Can you repeat the lines from the one with "At what (x,y)" up to and including the one with "Looking at the", swapping "coordinate pair" for "point" and changing nothing else, with the pictures left out?

--- Records for processing ---

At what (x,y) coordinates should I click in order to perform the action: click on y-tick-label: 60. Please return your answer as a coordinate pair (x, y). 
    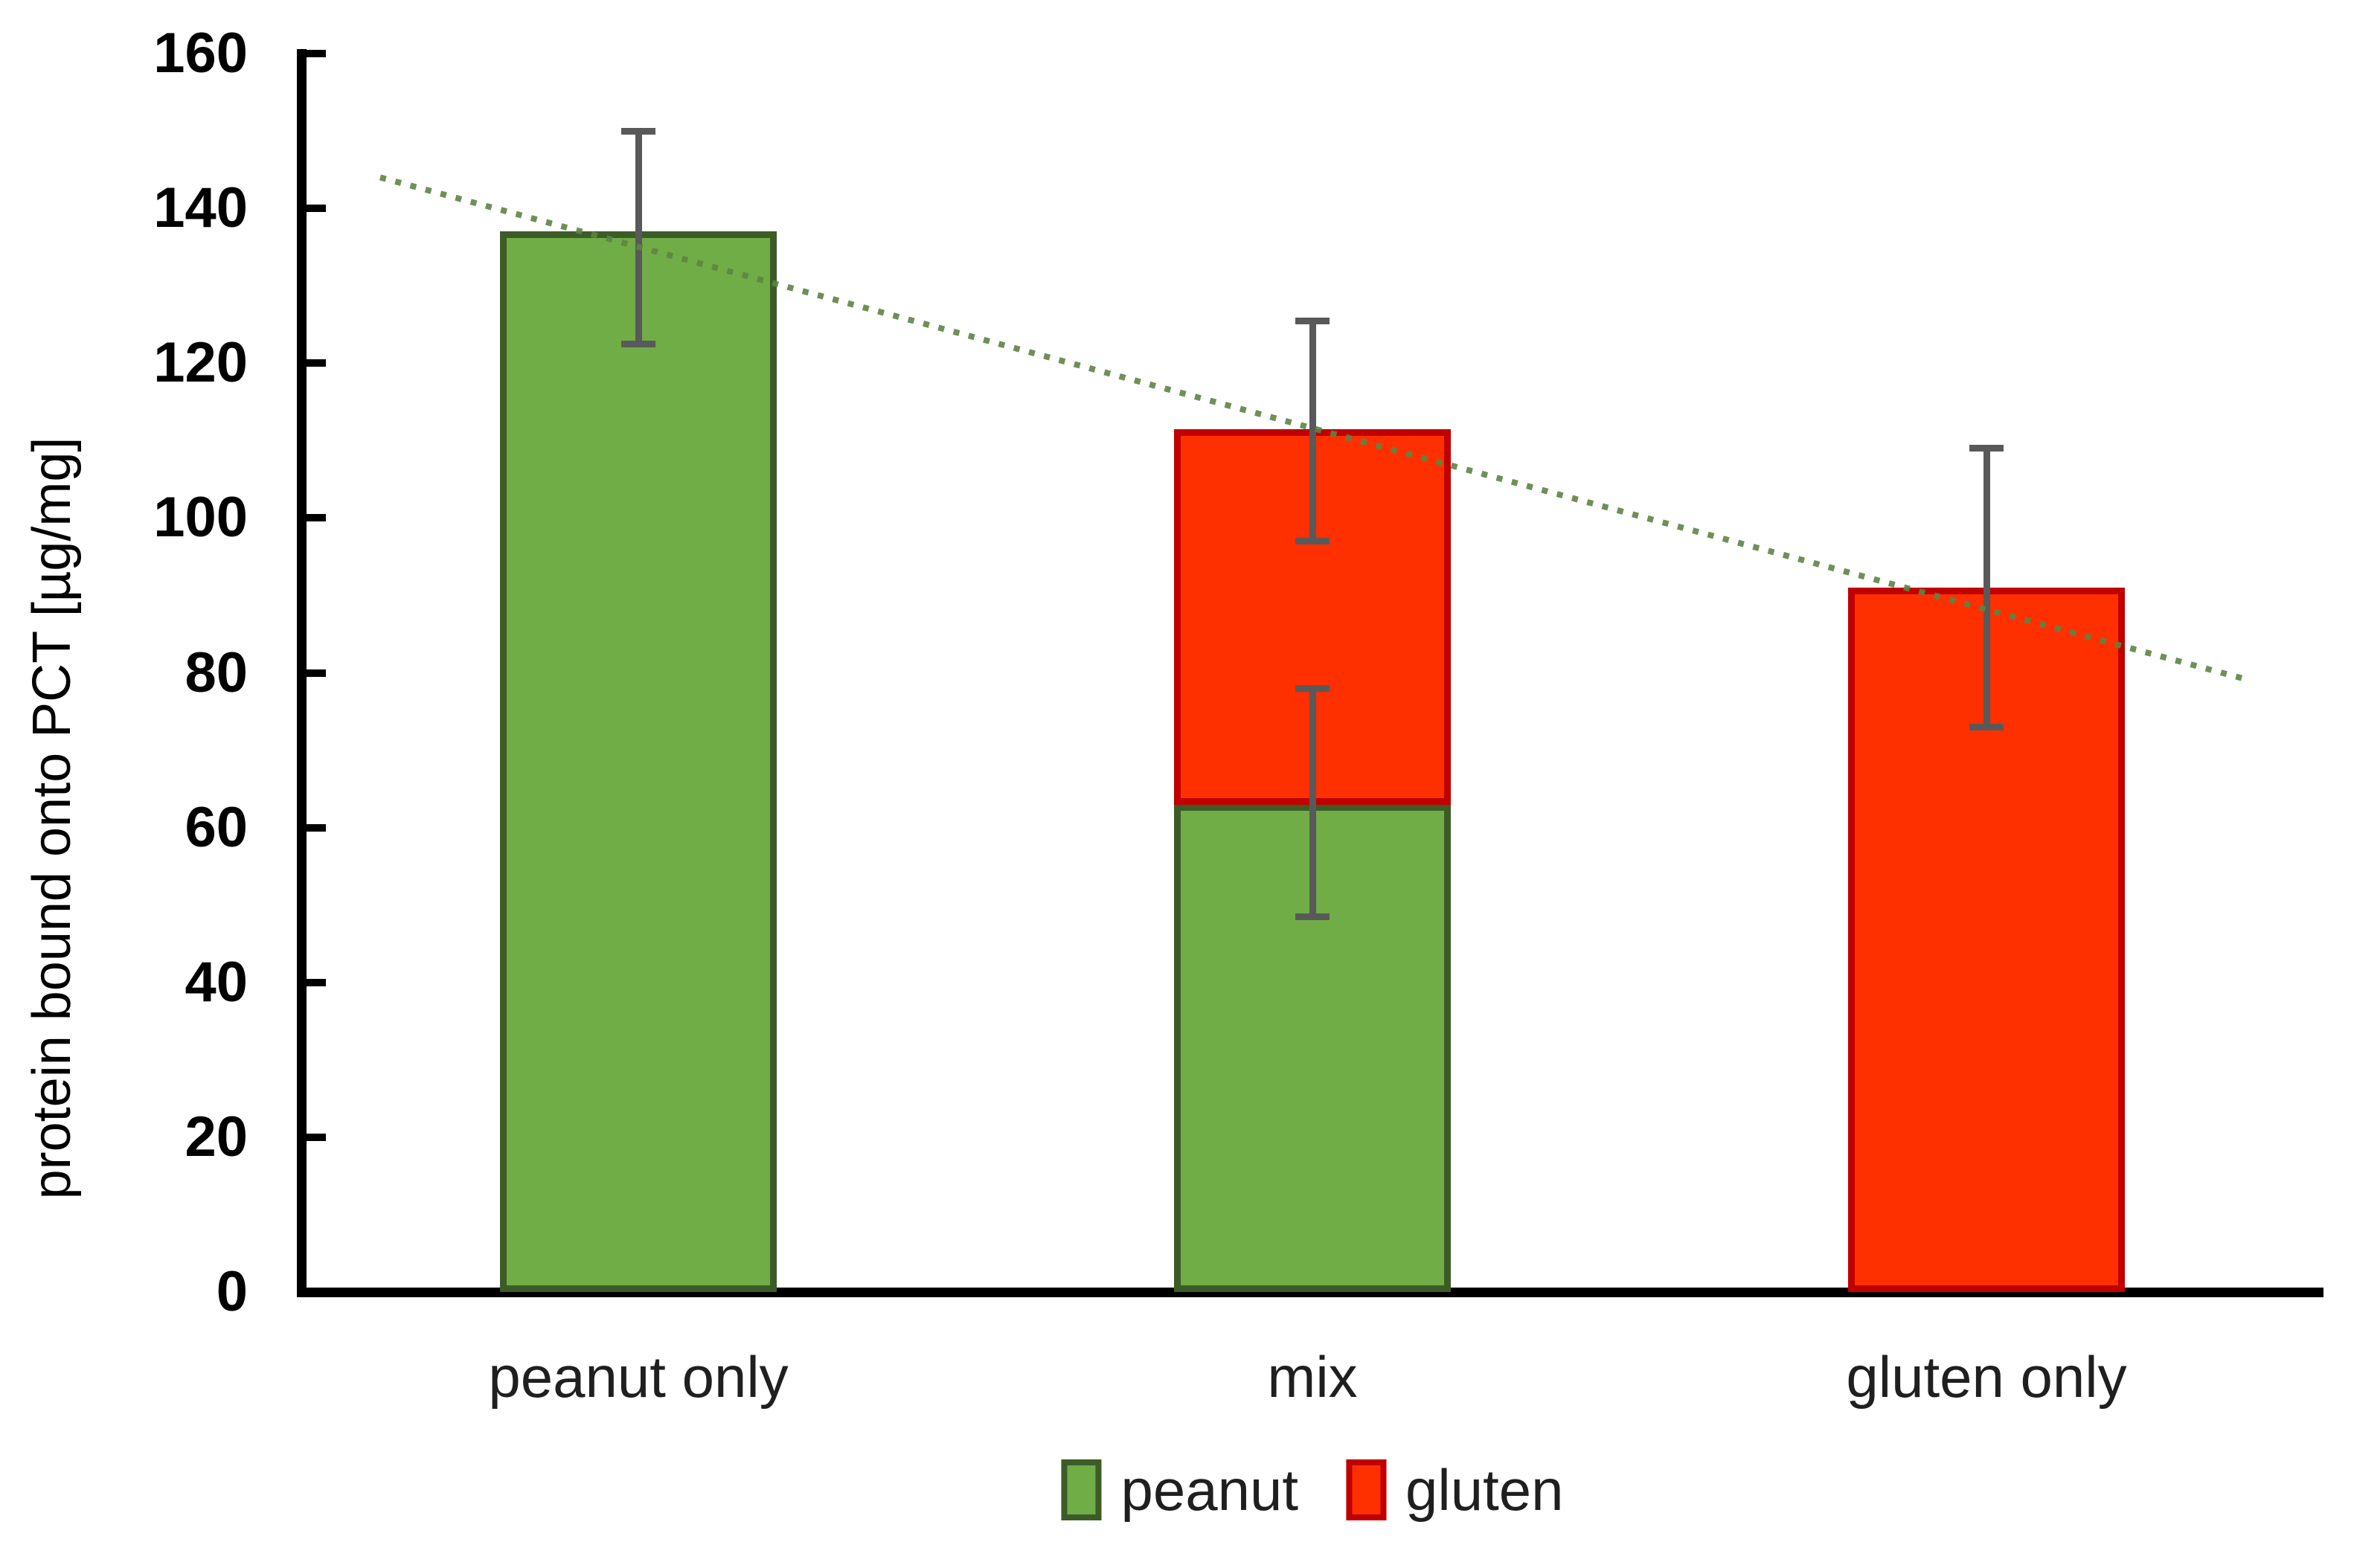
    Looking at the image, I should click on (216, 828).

---
--- Records for processing ---

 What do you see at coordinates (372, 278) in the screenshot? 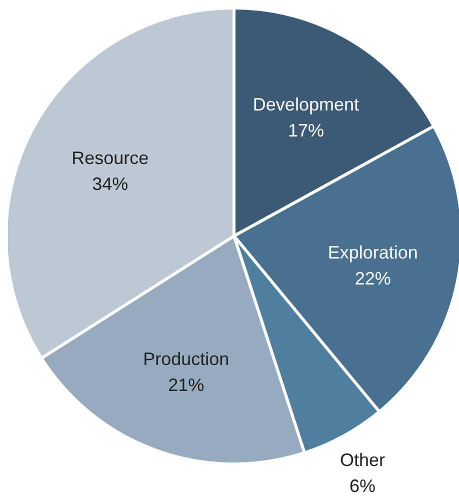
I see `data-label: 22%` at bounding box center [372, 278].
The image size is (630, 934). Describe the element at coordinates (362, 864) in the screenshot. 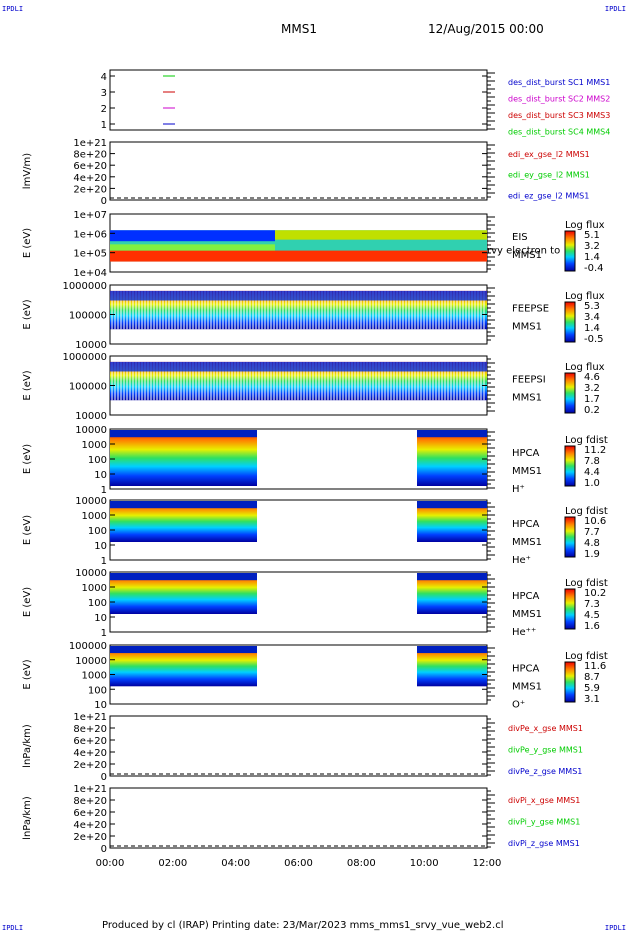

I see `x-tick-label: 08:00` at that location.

---

Solution to this problem:
At what (x,y) coordinates should I click in order to perform the action: click on y-tick-label: 60. Please return your answer as a point (x, y). 
    Looking at the image, I should click on (216, 828).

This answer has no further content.